◆ **ИСХОДНЫЙ ФРАГМЕНТ**:
# # # # # # #

Молодая девушка, кроме неё в доме никого не было. Вдруг, ни с того, ни с сего, из примыкающей комнаты вышел хорошо одетый молодой симпатичный человек, прошёл мимо: «Здравствуйте». Девушка даже не испугалась и машинально ответила: «Здравствуйте». Парень прошёл, с лязгом откинул дверной крючок и вышел из дома. Через несколько секунд девушке поплохело: до неё дошло… Встала, прошла к двери – крючок был в закрытом состоянии.

А этот эпизод – уже не легенда, это действительный случай в цепи странных событий, о которых мне рассказали близкие родственники, живущие в районе Залога. Залог до революции – сплошные церковные кладбища, а ещё ранее «божедомка» – про это я упоминал в рассказе «Мучин крест»; вот моя теория по этому поводу: «…В старину именно на этом месте находилась «божедомка», – общая яма, могила, которую устраивали во время мора. Также здесь было место погребения убитых во время восстаний язычников-туземцев, нищих и самоубийц. «Залаживали» их в яме сверху брёвнами, и всё. «Заложные» покойники должны были хорониться за речкой, так оно и было…». Да, район Залога отделяла от основного города бывшая протока реки Лены, от которой сейчас осталась небольшая речушка с мостом. На могилах сейчас стоят жилые дома. Надо сказать – в старину в Якутске было большое количество церквей, когда по реке к городу приближались баржи, первым делом все видели белые церкви и золотые купола, а уже позже, по мере приближения – сам город. Вокруг церквей – кладбища. В советское время церкви сносили, перестраивали, кладбища засыпали. И на их месте воздвигали современные жилые дома.

# # # # # # #

◆ **ЗАПИСИ ДАННЫХ**:

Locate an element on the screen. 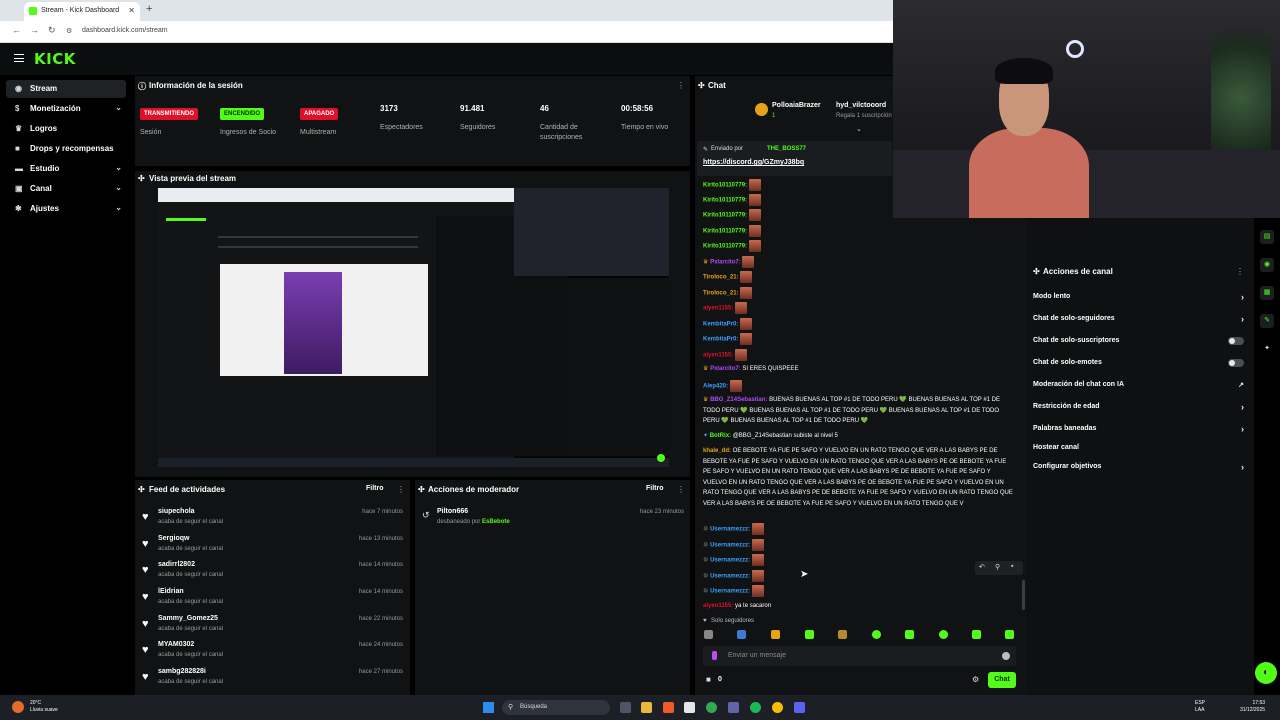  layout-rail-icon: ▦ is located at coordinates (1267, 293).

# # # # # # #

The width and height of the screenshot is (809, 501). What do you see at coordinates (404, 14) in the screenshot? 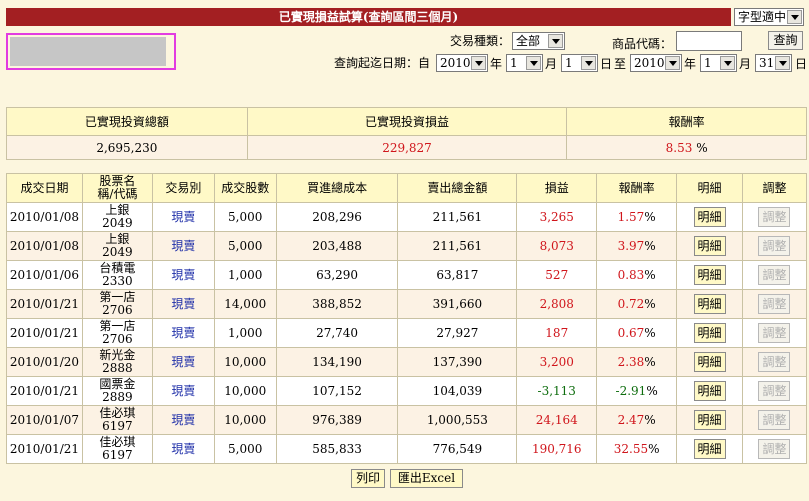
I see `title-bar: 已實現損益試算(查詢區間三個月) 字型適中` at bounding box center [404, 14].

# # # # # # #

◆ **ЧТО СДЕЛАТЬ**:
1 > Что, согласно тексту о Залоге, отделяло этот район от основного города?
2 > Подхватите текст о Залоге и продолжите его после последней фразы.
Пункты с записями для работы не понадобятся.

◆ **ОТВЕТЫ ПО ЗАДАНИЯМ**:
1 > Бывшая протока реки Лены, от которой сейчас осталась небольшая речушка с мостом.

2 >
Происходило это так: в начале шестидесятых годов Якутск благоустраивался ударными темпами: воздвигались предприятия, современные жилые дома, магазины. Территории для этих строек находили очень просто: ликвидировали бульдозерами древние кладбища. Часто дети могли наблюдать, как ковш бульдозера срезал пласт земли, из-под которой тут же выглядывали человеческие конечности. Был случай, когда выкопали гроб, в котором находилось полностью сохранившееся тело девушки – купеческой дочери. Даже румянец на щеках был виден, – это не чудо, так вечная мерзлота сохраняет в нетлении плоть.

Бульдозеристы при этом ругали не советскую власть, а любопытных детей, которые приходили сюда специально – «на мертвецов посмотреть». Однако и сами бульдозеристы были любителями похохмить по-чёрному: одну выкопанную мумию вставили по пояс в песчаную насыпь, воткнули в рот папиросу, и так эта мрачная фигура на потеху всему городу с неделю и простояла.

Опять же – начало восьмидесятых. Семья – молодые мама, папа, годовалая дочь, бабушка; жили они на первом этаже двухэтажного дома по улице Дежнёва. Папа в то время был молодым сотрудником милиции. Однажды, в феврале месяце, он пришёл домой во втором часу ночи, разделся, одежду аккуратно уложил армейским способом рядом с диваном – на стул, лёг спать. Дочка спала в соседней комнате с бабушкой, он соответственно с женой на диване в отдельной комнате.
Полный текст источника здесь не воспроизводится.